Your task => In the records, from the line with "Given: Change file" up to and including the line with "Looking at the", replace "UTF-8" with "ASCII" and write those lines out with nothing else changed. Leave the pictures out of your answer.

Records for this task =>
** Begin **
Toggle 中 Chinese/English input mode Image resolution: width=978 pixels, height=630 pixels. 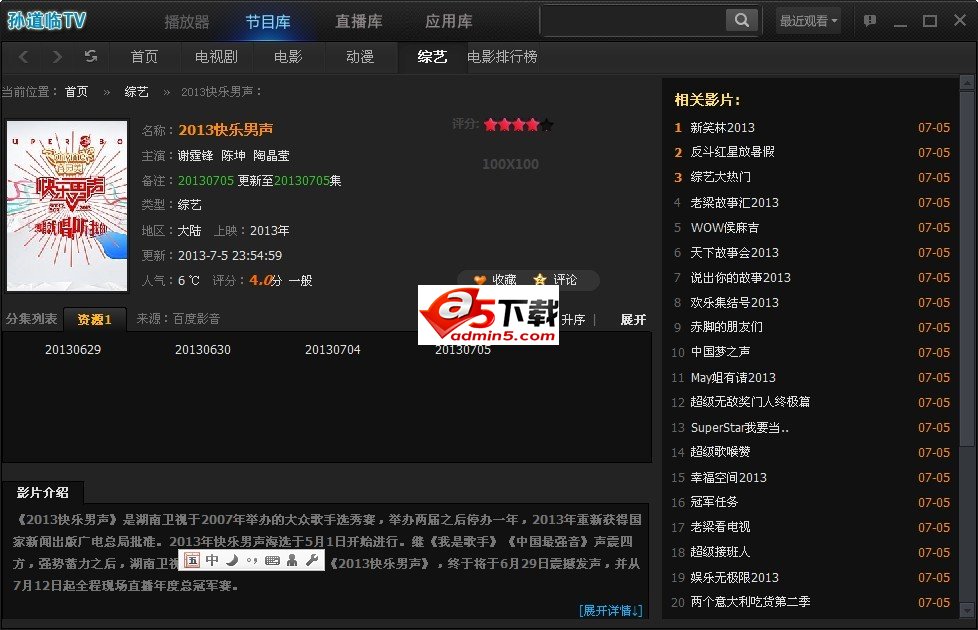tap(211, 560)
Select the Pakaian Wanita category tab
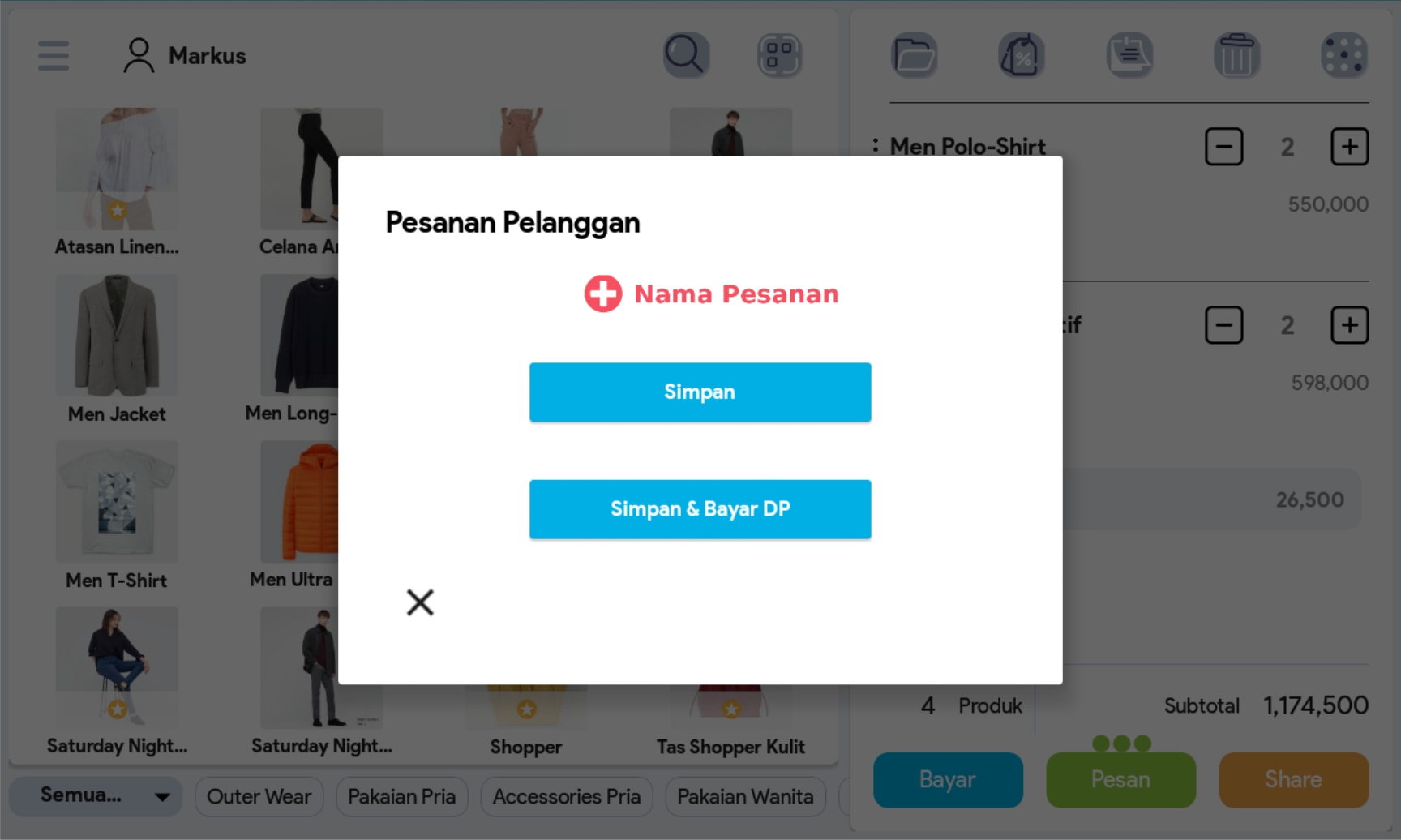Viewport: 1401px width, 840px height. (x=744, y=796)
** End **
** Begin **
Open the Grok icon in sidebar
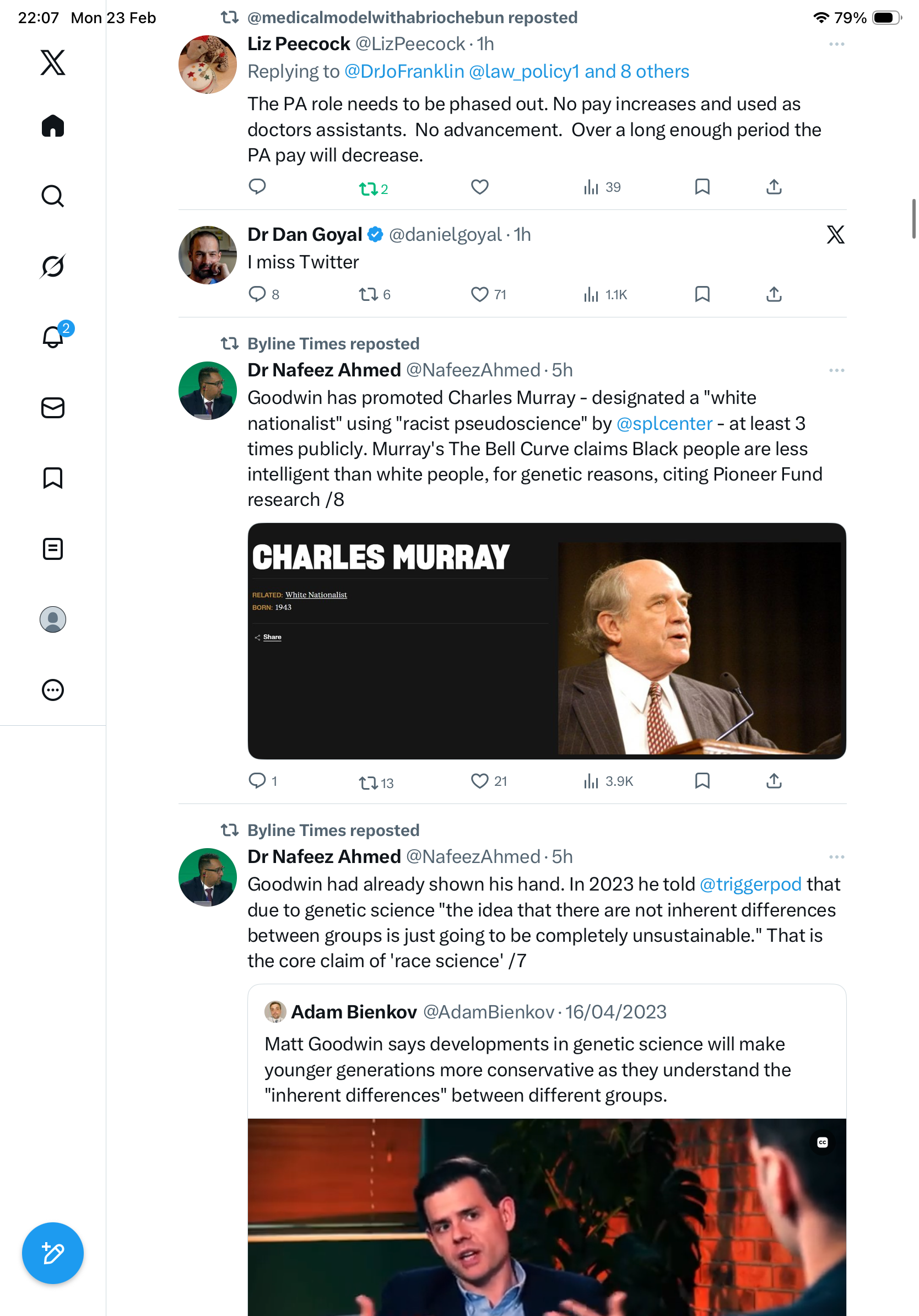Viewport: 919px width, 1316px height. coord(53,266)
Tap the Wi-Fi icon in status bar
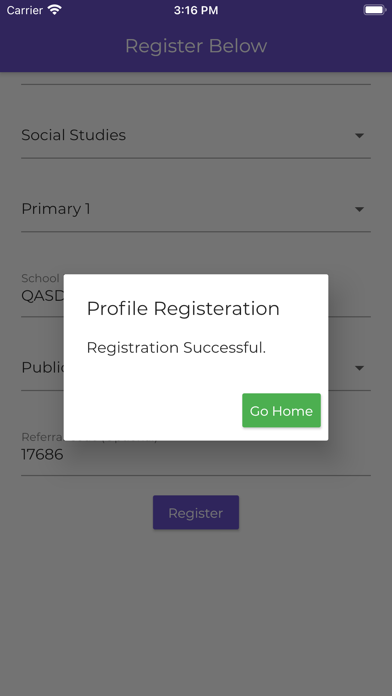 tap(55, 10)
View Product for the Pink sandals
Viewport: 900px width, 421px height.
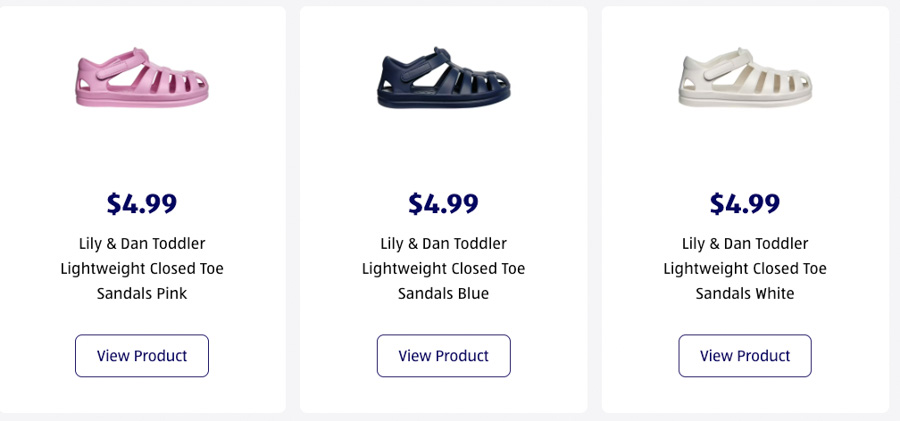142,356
** End **
** Begin **
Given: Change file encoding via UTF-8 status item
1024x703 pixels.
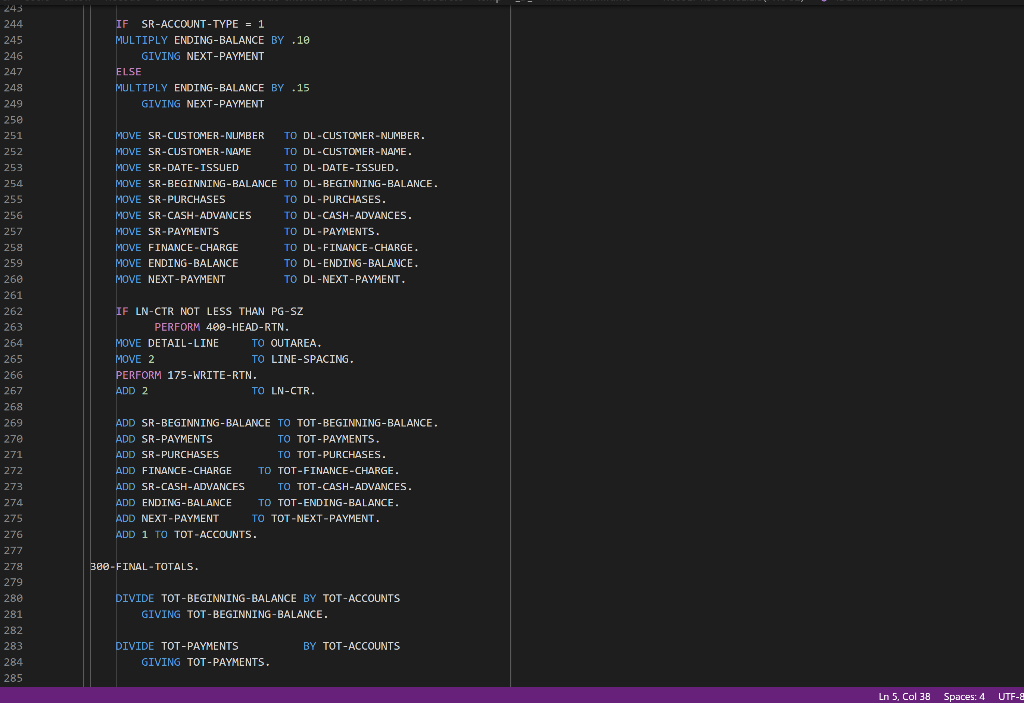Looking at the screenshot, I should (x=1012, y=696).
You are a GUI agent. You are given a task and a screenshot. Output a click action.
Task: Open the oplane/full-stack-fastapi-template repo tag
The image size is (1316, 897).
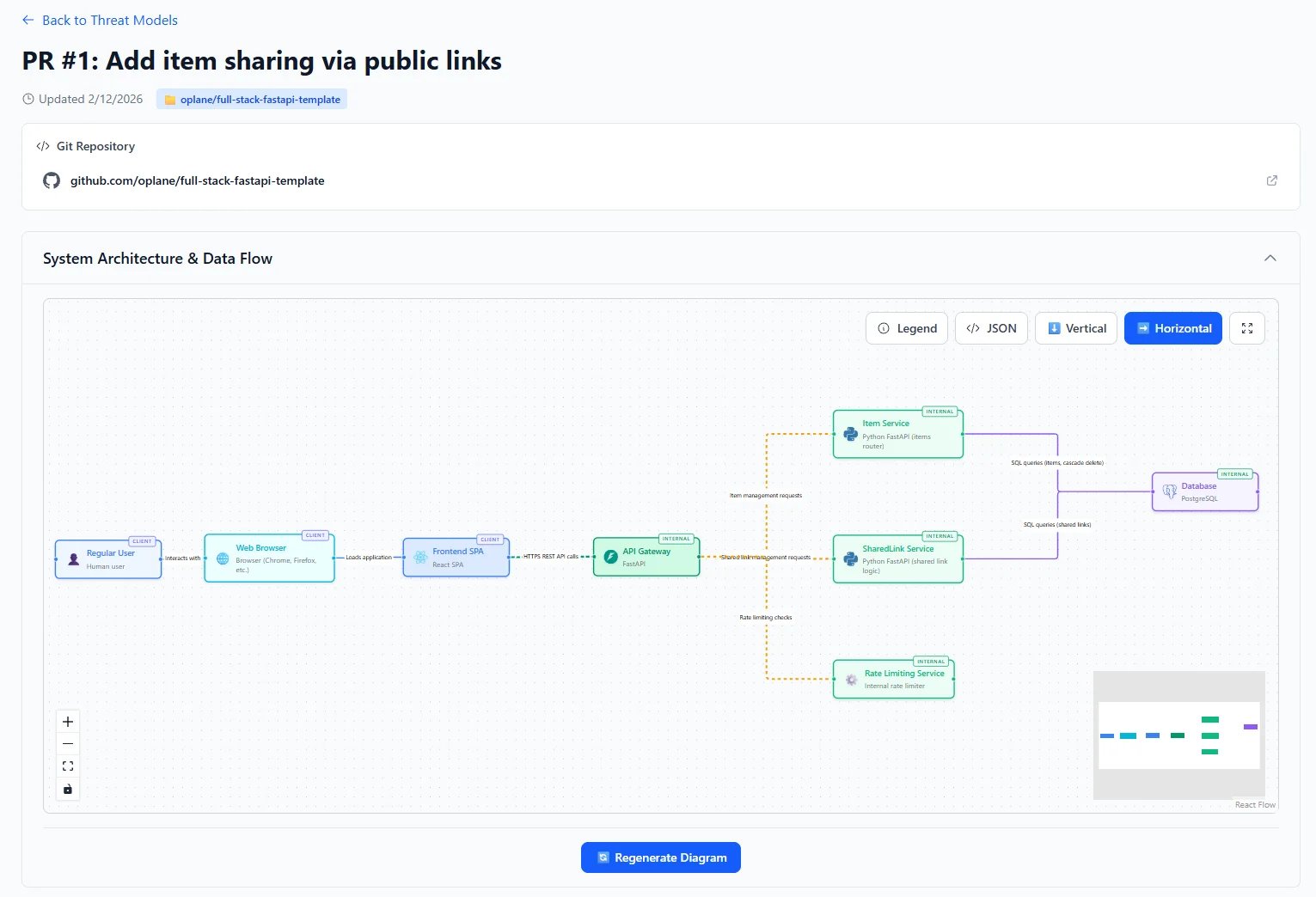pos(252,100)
** End **
Task output =>
Given: Change file encoding via ASCII status item
1024x703 pixels.
Looking at the screenshot, I should (x=1012, y=696).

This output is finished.